Ever since then, Ian has been teaching SRE in primary schools. “It is a great challenge and a great joy, to help the kids understand what the Bible is about, to fill them in on what the Bible has to say, particularly about why Jesus came.”
Ian soon realised that his experience – of being immersed in the Bible from childhood – was not a common one among the children he taught. “It became evident to me that the children had no real understanding of the Bible, or who Jesus is. There was no basic understanding of the Christian faith.”
Margaret Barlow, from Orange Presbyterian church, has also experienced the importance of passing an understanding of the Bible on to children. Margaret teaches year 6 students in SRE, and has requested classroom sets of Bibles through Bible Society’s Bibles in Schools project to aid her teaching.
“A lesson I do early is how to look up verses in the Bible. I think that having the experience of using a Bible, holding it, and looking up verses is important. It is a way of setting up the children for the future. SRE teachers see the kids for such a short time. It’s our job to demystify the Bible, to teach the children of its veracity and reliability. To give them enough practical experience using it so that they don’t feel any constraints on using it themselves. And maybe, it will give them a motivation to do so.”

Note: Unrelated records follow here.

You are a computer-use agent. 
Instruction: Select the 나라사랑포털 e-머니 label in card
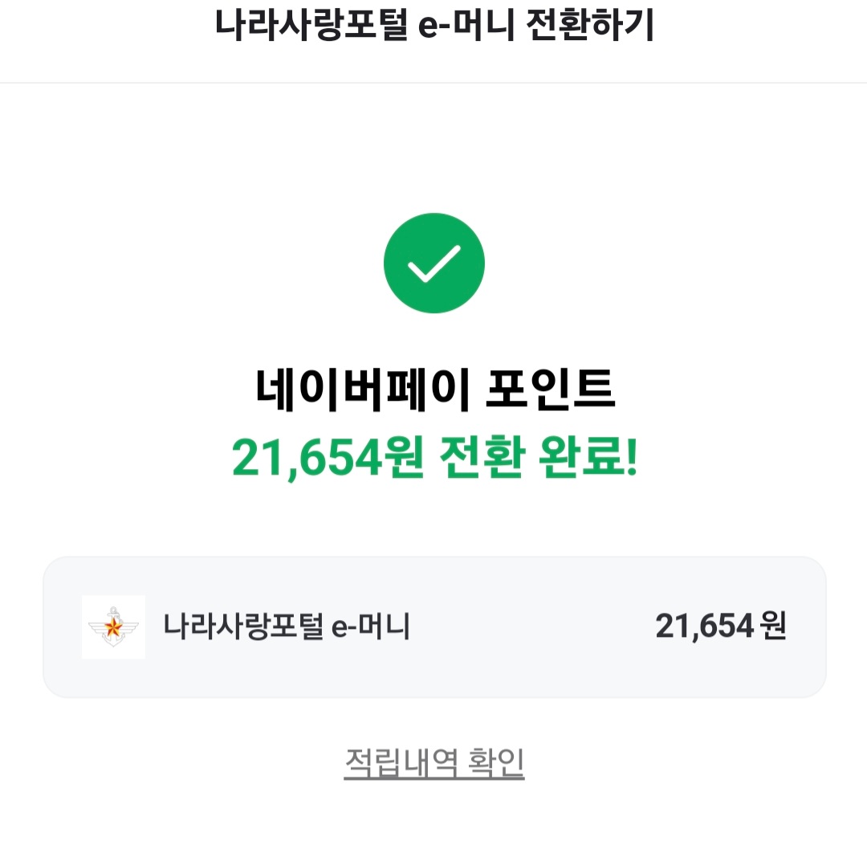tap(287, 626)
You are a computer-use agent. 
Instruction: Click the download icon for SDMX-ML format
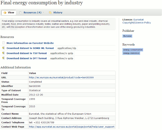click(4, 48)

Margaret is very grateful for the opportunity to teach children about the Bible. She says, “Teaching the children has caused me to ask questions. I need to have answers for them, so I have been confronted with things that I have never questioned. So, I have gone to our minister and found out more in depth why I believe what I believe.”
Margaret is also grateful to teach the children is because it has allowed her to realise “why the Bible is important to me”. Teaching the children has meant that God’s word is applied in both directions: as she opened the Bible with them, the children’s questions have served Margaret in deepening her knowledge of the Bible and her faith. She says, “It’s good to give the children the chance to learn about the Christain framework and foundation for life.”
Ian also adds, “It’s an amazing opportunity we have, to teach these children the basis for the Christian faith. It’s an opportunity that we need to make the most of. It is wonderful to help the children understand the Bible and its place in our society.”